The Mommy Post: Stress
Posted by Julie Kinney on Thu, Jul 01, 2010 @ 09:16 PM
This may seem like a silly topic for me to post as a Mommy Post subject, but it has been on my mind for some weeks now, and I thought I would share what I have found.
Ever since I had children, my time is NEVER my own...I mean, NEVER. With a husband that travels for work, 3 young children, a home-based business, and my personal weight loss coaching with clients, I am ALWAYS on the go! And it seems I am always overwhelmed, and always stressed out about something.
Whether you are a single person in the working world, a student, a working parent, a stay at home parent, or a retired senior, stress, in some way, shape, or form, is part of your life. I am almost 99% sure of it!! Even though it may be something small, we stress as humans.
I thought it pertinent to post about this today because, for some reason, this summer is more stressful to me than any other summer. I recently talked with a friend about my stresses and her immediate answer was, go shopping. My mother told me to find some "alone time" to do something for myself, and my husband told me to go to the gym and exercise (can you tell he has been around the HMR program for a while?)
While all of these are good suggestions, they are ALWAYS the suggestions that come to mind. So I googled it, as I do with every topic I want to know about...what did we ever do before the internet?!
I found a great website that had 52 stress reducers...52!! That is one per week essentially to last me a whole year. Now, we are talking! It doesn't matter what the stress is, I am sure one of these reducers can take care of it. I read through the whole list, and I have actually practiced a bunch of them in the past, but not consistently. Read the list of 1-5, and meet me at the bottom.
1. Get up fifteen minutes earlier in the morning. The inevitable morning mishaps will be less stressful.
2. Prepare for the morning the evening before. Set the breakfast table, make lunches, put out the clothes you plan to wear, etc.
3. Don't rely on your memory. Write down appointment times, when to pick up the laundry, when library books are due, etc. ("The palest ink is better than the most retentive memory."-Old Chinese Proverb)
4. Doing nothing which, after being done, leads you to tell a lie.
5. Make duplicates of all keys. Bury a house key in a secret spot in the garden and carry a duplicate car key in your wallet, apart from your key ring.
6. Practice preventive maintenance. your car, appliances, home and relationships will be less likely to break down/fall apart "at the worst possible moment."
7. Be prepared to wait. A paperback can make a wait in a post office line almost pleasant.
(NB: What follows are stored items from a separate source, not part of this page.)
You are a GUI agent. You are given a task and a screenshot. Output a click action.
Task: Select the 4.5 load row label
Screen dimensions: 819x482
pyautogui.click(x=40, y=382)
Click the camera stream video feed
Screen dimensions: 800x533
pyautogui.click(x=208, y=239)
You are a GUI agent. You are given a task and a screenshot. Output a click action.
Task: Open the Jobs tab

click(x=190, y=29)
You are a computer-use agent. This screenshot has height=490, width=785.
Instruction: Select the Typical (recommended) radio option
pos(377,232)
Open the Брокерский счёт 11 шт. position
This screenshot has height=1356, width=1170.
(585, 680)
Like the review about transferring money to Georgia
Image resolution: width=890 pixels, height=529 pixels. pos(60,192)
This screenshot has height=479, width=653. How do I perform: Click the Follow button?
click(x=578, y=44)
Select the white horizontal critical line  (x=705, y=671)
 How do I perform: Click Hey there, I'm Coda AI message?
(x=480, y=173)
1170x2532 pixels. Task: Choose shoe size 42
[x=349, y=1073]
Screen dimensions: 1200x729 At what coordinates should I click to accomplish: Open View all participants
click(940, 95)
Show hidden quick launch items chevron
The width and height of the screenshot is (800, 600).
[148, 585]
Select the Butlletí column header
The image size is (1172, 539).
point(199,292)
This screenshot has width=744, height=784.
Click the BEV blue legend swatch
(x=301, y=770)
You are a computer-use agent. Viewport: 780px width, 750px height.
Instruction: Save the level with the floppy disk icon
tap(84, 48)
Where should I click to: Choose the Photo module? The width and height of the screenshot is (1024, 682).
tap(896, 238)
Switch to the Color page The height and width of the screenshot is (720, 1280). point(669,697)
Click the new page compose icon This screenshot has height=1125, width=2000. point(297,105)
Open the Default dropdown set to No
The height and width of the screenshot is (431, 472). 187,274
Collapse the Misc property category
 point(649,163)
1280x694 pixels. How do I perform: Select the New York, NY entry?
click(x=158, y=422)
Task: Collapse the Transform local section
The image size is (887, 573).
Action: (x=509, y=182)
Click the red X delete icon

8. Procrastination is stressful. Whatever you want to do tomorrow, do today; whatever you want to do today, do it now.
9. Plan ahead. Don't let the gas tank get below one-quarter full. Keep a well-stocked emergency shelf of home staples. Don't wait until you're down to your last bus token or postage stamp to buy more, etc.
10. Don't put up with something that doesn't work right. If your alarm clock, wallet, shoe laces, windshield wipers, whatever are a constant aggravation, get them fixed or get new ones.
11. Allow 15 minutes of extra time to get to appointments. Plan to arrive at an airport one hour before domestic departures.
12. Eliminate (or restrict) the amount of caffeine in your diet.
13. Always set up contingency plans, "just in case." ("If for some reason either of us is delayed, here's what we'll do.." Or, "If we get split up in the shopping center, here's where we'll meet.")
14. Relax your standards. The world will not end if the grass doesn't get mowed this weekend.
15. Pollyanna-Power! For every one thing that goes wrong, there are probably 10 or 50 or 100 blessings. Count'em!
Visit the Child Development Institute web page for the complete list and more information.
Here's my point, because there is one!
You have subscribed to our blogs because you are interested in managing your weight and/or your health. While the list above doesn't actually have concrete suggestions with stress eating, at least half of the people I work with in weight loss and maintenance EAT OUT OF STRESS! While it may not be alarming, it is a huge part of why people struggle with their weight. I hear so often, "If my job weren't so stressful, I would eat better." Or it may be, "My father is in the hospital, so I am eating more and worse foods."
Just because this list doesn't directly address stress eating, it does handle everything else. If you can re-direct your stress, little by little, isn't that going to affect what you eat? If you get up 15 minutes earlier (#1 on the list), aren't you going to be able to plan accordingly for your day easier (#2 on the list). The answer is YES! Take care of yourself and your well-being and, while that isn't directly putting shakes, entrees, and fruits and vegetables in your mouth all day long, it is paving the path for success!
Do yourself a favor and TRY one of these suggestions each week, and practice it consistently all week. Just like our weight loss skills and tools that we practice, we can practice our skills around stress as well.
Have a Happy 4th of July! Celebrate America's Independence, and celebrate your own with a stress-free weekend!